• **PROVIDED TEXT**
Television (Part II).
BY BRAD KLOZA
CNN, Thursday, November 9, 2000
Commercial. “What is within reason to you?” a voice asks. The camera is panning very fast along the surface of the sea. “Is riding a waterfall down the face of a Mayan temple through shark-filled waters within reason?” A woman shoots down a water slide set in a temple-like facade, into a clear tube that goes beneath the water. In the water, there is a shark.
“Is dancing beneath a dome of golden seashells within reason?” The camera spins in a huge ballroom with a 100-foot ceiling capped by a lit dome with seashells engraved in it.
“Is unearthing the royal towers of a lost city that has risen from the sea within reason?” Pretty fish underwater. A shot from shallow water revealing the blurry image of a grand palace ashore.
“This year, will you expand your definition of what is within reason to include… Atlantis?” Long shot of a hotel. “Atlantis. Once upon our time.”
Judy Woodruff at CNN asks Greta Van Susteren, a lawyer/journalist reporting from Florida, what will happen if the court agrees to hear the cases Florida citizens have filed against the state alleging irregularities in the voting process. Van Susteren says, “We simply don’t know,” and “We are in uncharted waters,” “We have no idea,” and “No one knows at this point what the court will do,” and “No one has any idea.”
A man wearing a baseball cap can be seen behind and to the right of Van Susteren. He’s talking on a cellular phone, smiling, and lowering his head just enough so that his face can be seen in the frame. He keeps giving the thumbs-up signal, smiling, talking on the phone. He starts to laugh and covers his mouth with his hand.
Woodruff asks what kind of judge will hear such a case. Van Susteren says, “I’m not sure — I think they’re elected to the state of Florida. But let me tell you what lawyers do do, is we shop around a little bit when we have some option, to find a judge that would be particularly attracted to our viewpoint.”

• **THINGS TO DO**
**A)** Set down the part of the television piece that begins at the words "A man wearing" and stops after the words "with his hand.", keeping every word and mark as it stands.
**B)** Please take the television piece further, starting right after its last sentence.

• **DATA SEGMENT**
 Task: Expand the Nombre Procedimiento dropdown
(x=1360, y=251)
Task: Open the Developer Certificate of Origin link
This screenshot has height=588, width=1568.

• **ANSWERS TO THE PROBLEMS**
**A)**
A man wearing a baseball cap can be seen behind and to the right of Van Susteren. He’s talking on a cellular phone, smiling, and lowering his head just enough so that his face can be seen in the frame. He keeps giving the thumbs-up signal, smiling, talking on the phone. He starts to laugh and covers his mouth with his hand.

**B)**
The man flashes the thumbs-up signal once more.
Commercial. A woman walks down a city street while talking on a cellular phone. She is wearing a shiny red jacket, a bright green T-shirt, and blue jeans with red leather patches. She has short, spiky brown hair. She looks up and sees a clothing store, and walks in. All the time a song is playing: “I know where I’m going and I know what to do / Ooh…. I got a new attitude!” When the woman walks out of the store she is wearing a new outfit, a shiny orange skirt, yellow shirt, and baby blue vest with ruffles. People on the street notice her and turn their heads.
Voiceover: "Introducing something totally new from Verizon Wireless — it’s called “New Every Two.” We’ll give you a new digital phone up to a hundred dollar value every two years for free when you sign up for a two-year agreement."
The woman walks into a Verizon store while talking on her phone. She hands this phone over and gets a brand new one handed right back to her. Then she is walking down the street again, talking on her new phone. Next she walks into a hair salon. When she emerges her hair is no longer black, but red; no longer spiky, but styled kind of high and poofy. She smiles and puts her new phone back to her ear and walks off. “I got a new attitude!”
CNN resumes its special coverage called The Florida Recount. Jeff Greenfield says, " The longer this story drags on, we hear more and more voices for a swift and statesman-like resolution to this unresolved presidential election. The Gore and the Bush campaign teams seem to be getting testier and testier."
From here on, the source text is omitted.